Fim de tarde, oito crianças arrumadas, banho tomado, cabelos molhados e penteados. Solange, uma de minhas irmãs, tinha cachos feitos – confesso que minha vontade era ter cabelos encaracolados. Sentados na calçadinha de ladrilho, em frente ao jardim, dentro do saguão de casa, aguardávamos o jantar. O prato chegava com capitães – capitão de feijão com arroz – capitão de baião-de-dois, um pouco de farinha para poder amassar com a mão e não queimar. A temperatura no grau certo… e aquela fumacinha que saia à medida que o capitão se abria, apenas exalava um cheiro cativante do tempero maternal. Estava pronto para comer. Que delícia! Sabor indescritível!

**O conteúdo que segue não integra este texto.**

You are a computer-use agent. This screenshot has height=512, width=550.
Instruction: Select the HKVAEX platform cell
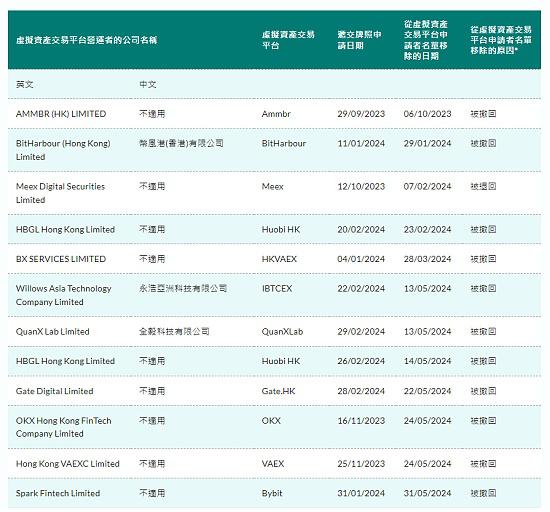coord(279,259)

Trocávamos pequenas porções. A comida era a mesma, mas tinha um gosto diferente em cada prato. Era o gosto do amor. Pedaços de ternura. Bocados de carinho. 
          
      Final do dia – o sol vai embora e a lua não tarda. O céu ainda era claro: raios da despedida do sol e luz da saudação do luar. Um jantar que se tornava solene pela delicadeza do simples – sabor que era realçado pela beleza do sentimento… e o jardim, onde o azul dos miosótis enchiam os olhos de cor… ambiente tomado pelo agradável perfume da infância.
             
      Naquela época criança era criança. As conversas eram sobre as brincadeiras do dia que terminava e os planos para o dia seguinte. Soltar papagaios; andar de bicicleta; jogar triângulo, bilas, trisca ou futebol; pular cancão ou corda; brincar de bonecas… e as leituras de cordéis, gibis, peterpan e sininho…e Monteiro Lobato que chegou revolucionando as nossas leituras. E o que não podia faltar: o rio, cheio ou seco, sempre presente. As brincadeiras variavam dependendo da época.
              
      Época em que sonhar era permitido todas as horas. Faz de conta… um era médico, outro motorista, uma professora, outro vaqueiro, uma aeromoça, outro comerciante, uma cozinheira… e nossa imaginação nos levava mundo a afora. Doces e lindos sonhos de criança.
              
      Os sinos tocavam. Era a hora da Ave Maria. Momentos sagrados de refeição e de oração. O nosso jantar era um momento sagrado, era uma mistura de proteção e carinho. Esse era quase um ritual diário ao cair da tarde, variando apenas o cardápio. Um cuidava do outro. Um admirava o outro. Afagos e carícias. Aquele pedacinho do tempo era só nosso. Meninos e meninas – simplesmente irmãos. O silêncio era lindo. Os olhares falavam alto.Os sorrisos de cumplicidade. Segredos da infância. Mistérios do jardim…  Nada que  pertubasse o jantar do papai. 
             
      Um gato passava arisco… o cheiro do café chegava. Sinal que na sala o jantar terminou. Depois de lavar as mãos – uma bacia de ágata, branquinha, sempre cheia d'agua, ao lado do tanque – aos poucos íamos nos sentando nos degraus que dividiam as salas de refeições e cozinha, parecia uma bancadinha. Ali ouvíamos a conversa dos adultos. Momentos de reunião familiar. Ocasião onde as crianças apenas escutavam. E ali embaixo, as brincadeiras, agora mais afetuosas, talvez adocicadas pelo brilho da noite, engoliam o tempo. Como que num passe de mágica a outra mesa já estava  preparada… Como tinha vontade de tomar café… só podia um pingo no leite. Então era leite com um pingo de café. E depois do leite quente íamos direto para o quarto. Época em que criança dormia cedo. E antes de adormecer, o que não demorava, trocávamos as últimas  palavras – acertos do novo dia. 
              
      Um barulho diferente vinha da sala. Era o noticiário – a Voz do Brasil. Um chiado, ruidos da transmissão, e vozes que chegavam aos pedaços, nos ajudava a rapidamente cair no sono. A noite toda, no canto de cada quarto, ficava acesa uma pequena lamparina, meia luz que permitia nossa movimentação noturna sem tropeços. Não éramos de muitos beijos e abraços, mas no meio da noite nos juntávamos e amanhecíamos, quase sempre na mesma cama, aquecidos pelo amor fraternal.
                 
      Lembranças! Belas lembranças! Lembranças que ficaram pra sempre com gosto de quero mais.